LISTSERV 16.5 - CODE4LIB Archives

Sure, but these are especially small photos -- are these born digital?

Lossless scans of pretty small photos are frequently well over 100MB, and
it takes hardly anything to get a 1GB scan. It costs a fortunate to treat a
thesis (i.e. what's really being preserved is readable text rather than the
artifact itself) as if it were a historical document where texture of the
paper and the like is actually relevant.

The problem we encounter is that people want to scan a tiny photo and blow
it up to poster or wall size. But the source material and the equipment are
typically far more limiting factors than the format unless you're doing
something that's totally nuts.
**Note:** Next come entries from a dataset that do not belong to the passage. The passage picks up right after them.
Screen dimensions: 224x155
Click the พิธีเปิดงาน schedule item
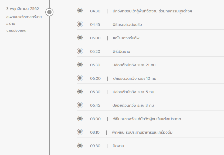click(x=121, y=51)
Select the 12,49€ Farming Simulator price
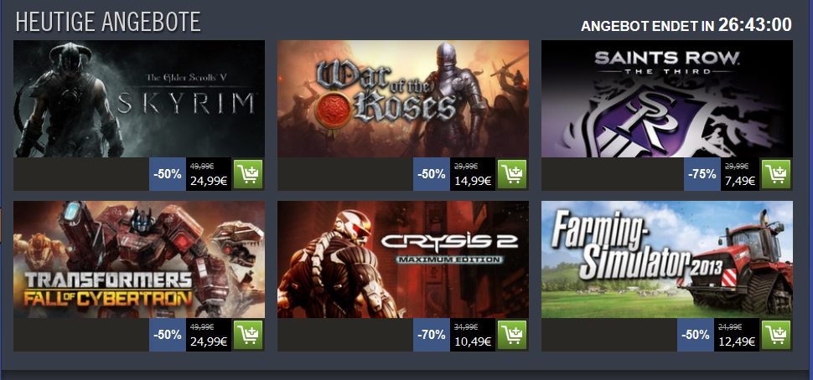This screenshot has width=813, height=380. (737, 341)
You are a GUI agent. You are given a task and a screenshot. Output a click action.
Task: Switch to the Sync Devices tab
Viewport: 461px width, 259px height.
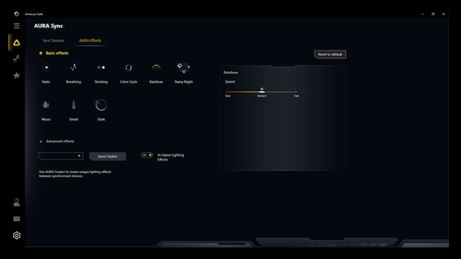[x=53, y=41]
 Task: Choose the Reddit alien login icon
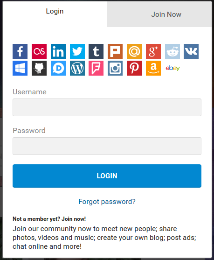(173, 51)
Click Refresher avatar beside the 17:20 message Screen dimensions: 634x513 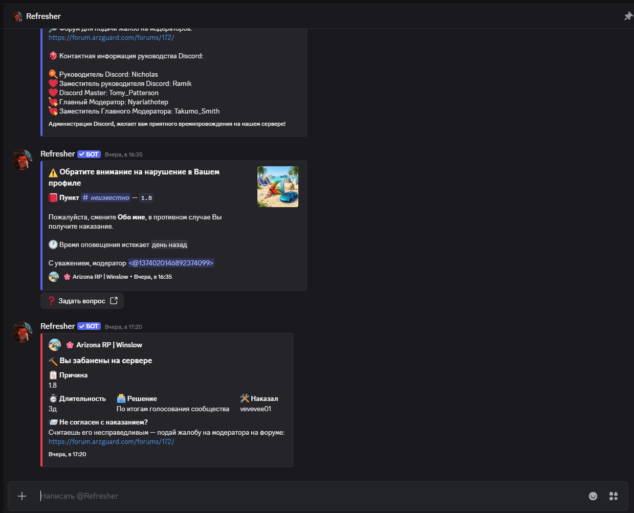(x=22, y=332)
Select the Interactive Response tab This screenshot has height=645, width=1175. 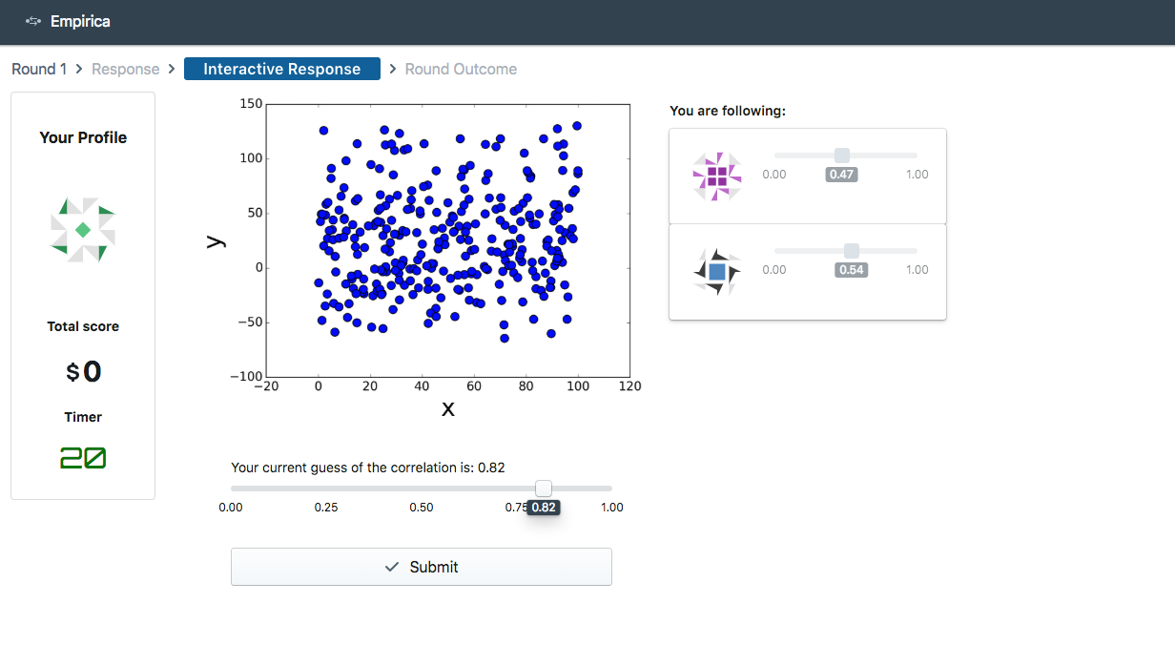[282, 69]
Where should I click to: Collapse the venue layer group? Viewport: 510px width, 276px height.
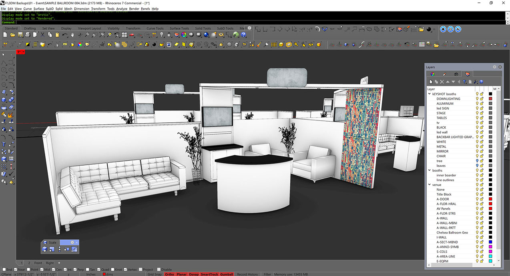click(430, 185)
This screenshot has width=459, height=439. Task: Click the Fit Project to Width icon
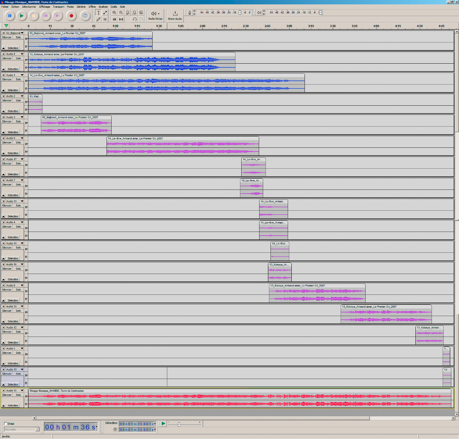(x=134, y=13)
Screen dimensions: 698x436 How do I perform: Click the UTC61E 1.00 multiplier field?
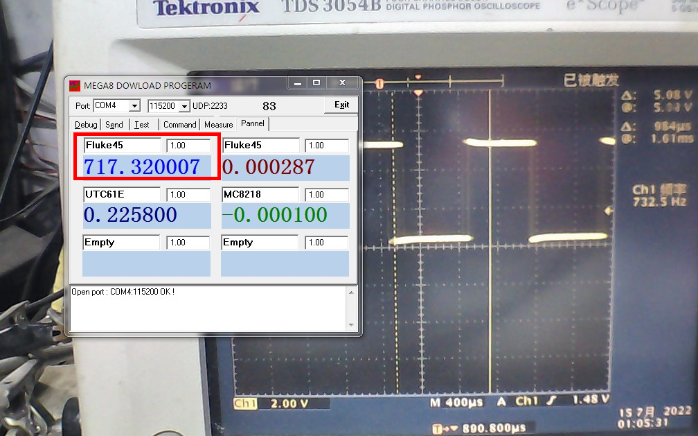pos(188,195)
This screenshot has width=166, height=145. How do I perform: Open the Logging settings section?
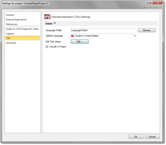click(x=10, y=33)
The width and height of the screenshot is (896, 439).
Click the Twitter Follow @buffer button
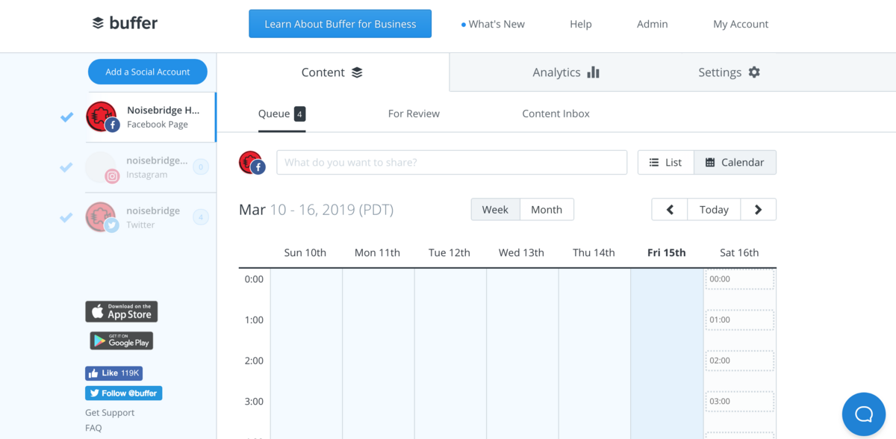coord(123,393)
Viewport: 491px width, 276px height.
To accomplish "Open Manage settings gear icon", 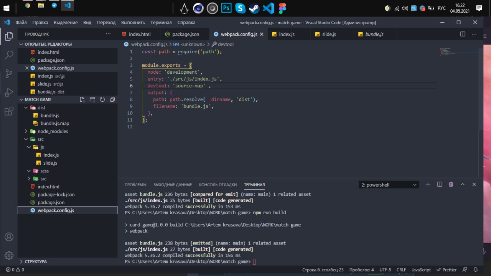I will [x=9, y=255].
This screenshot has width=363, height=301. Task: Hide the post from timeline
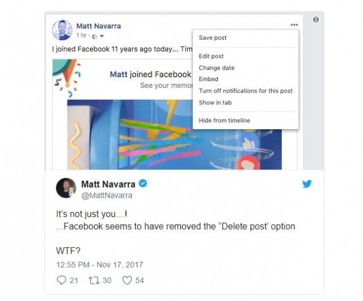click(x=225, y=120)
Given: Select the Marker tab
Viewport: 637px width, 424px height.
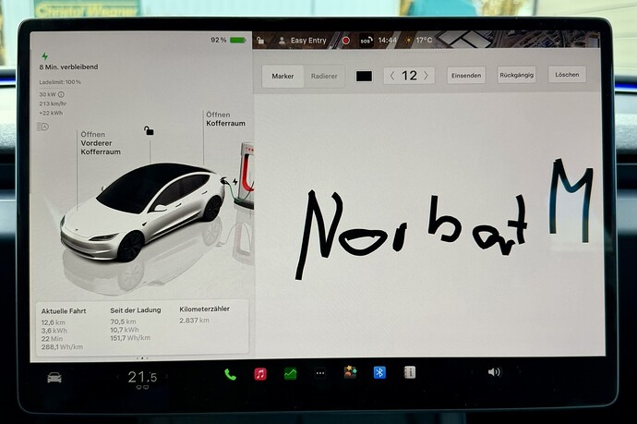Looking at the screenshot, I should [x=282, y=76].
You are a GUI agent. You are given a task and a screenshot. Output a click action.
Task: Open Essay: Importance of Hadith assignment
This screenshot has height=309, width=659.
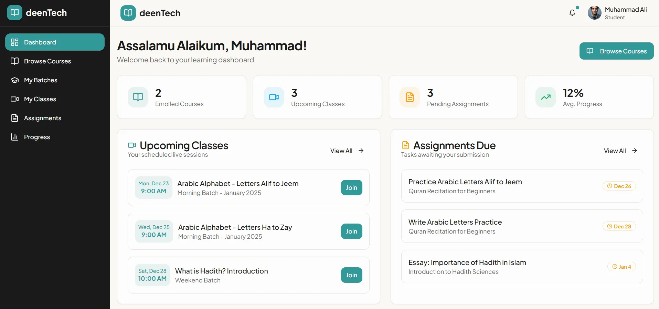pyautogui.click(x=522, y=267)
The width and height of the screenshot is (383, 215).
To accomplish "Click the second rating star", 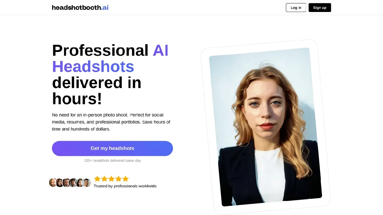I will [104, 179].
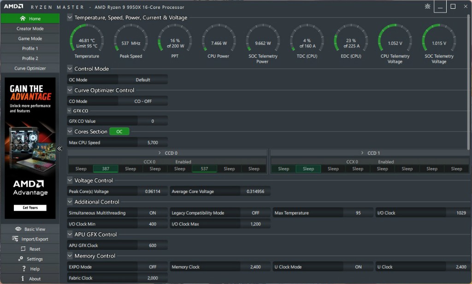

You want maximum flexibility for
unanticipated future needs, but value judgments need to be made up front or
you wind up painting yourself into a corner.

kyle


On Sun, Apr 28, 2013 at 12:40 PM, Simon Spero <[log in to unmask]> wrote:

> On Sun, Apr 28, 2013 at 2:43 AM, Kyle Banerjee <[log in to unmask]
> >wrote:
>
> Every choice people make is about loss. Equipment, optics, lighting,
> > you name it. But for some reason, the instant we're talking about bits of
> > data
> > on a disk, people plan as though capacity were unlimited when most
> > archives are severely underresourced.
> >
>
>  Strictly speaking, it is not correct to say that every choice is about
> loss (or cost), and for once I'm saying this in a case where the difference
> is actually significant. [Someone help edsu to the fainting couch.]
>
> If a particular set of choices are below the Production Possibility
> Frontier<
> http://en.wikipedia.org/wiki/Production%E2%80%93possibility_frontier>,
> then those choices are strictly inferior to those that are on the Frontier.
>  Why is this relevant?  Because, for the situation where lossless image
> storage has a very value,  TIFF is not the most space efficient way of
> storing the data.
>
> A month or so ago I did a few measurements, using a (not necessarily
> representative) color photograph (TIFF extracted from a Canon EOS-10D raw).
>
>
> For lossless conversion, I used uncompressed TIFF, compressed TIFF, PNG,
> and JP2 (100% quality).   Measurements using the ImageMagick "compare"
> utility  confirmed zero signal loss:
>
> -rw-r--r--@ 1 ses  staff    18M Mar 19 14:52
> CRW_4237_tiff_8_uncompressed.tif
> -rw-r--r--@ 1 ses  staff   9.4M Mar 19 14:53
> CRW_4237_tiff_8_compressed.tif
> -rw-r--r--  1 ses  staff   8.2M Mar 19 14:29 CRW_4237-0.png
> -rw-r--r--@ 1 ses  staff   6.1M Mar 19 14:03 CRW_4237_quality_100-0.jp2
>
> For lossy compression, using RMSE as the metric, we can see that JPEG at
> 90% quality is showing measurable signal degradation, with a compression
> ratio of 4.7:1  relative to the JP2 file (vs. 14:1 relative to uncompressed
> tiff, and 7.2:1 for compressed).
>
> $compare  ... CRW_4237_jpg_90.jpg =        459.806 (0.00701619) [1.3M]
> (4.7:1)
>
> JP2 at quality 75 showed slightly less signal loss by RMSE, with a
> compression ratio of 5.5 : 1
>
> $compare  ... CRW_4237_quality_75.jp2 =    457.959 (0.006988)   [1.1M]
> (5.5:1)
>
> Note that the image type was a color photograph; other image types may get
>  better lossless compression using PNG or TIFF.  Also, some people have
> expressed concern over the use of JP2 for archival purposes due to a
> relatively small number of open-source libraries.  On the other hand, JP2
> has some potentially useful properties for distributed replicated
> preservation (layers with fine levels of detail could be split off and
>  stored on fewer replicas).
>
> Simon
>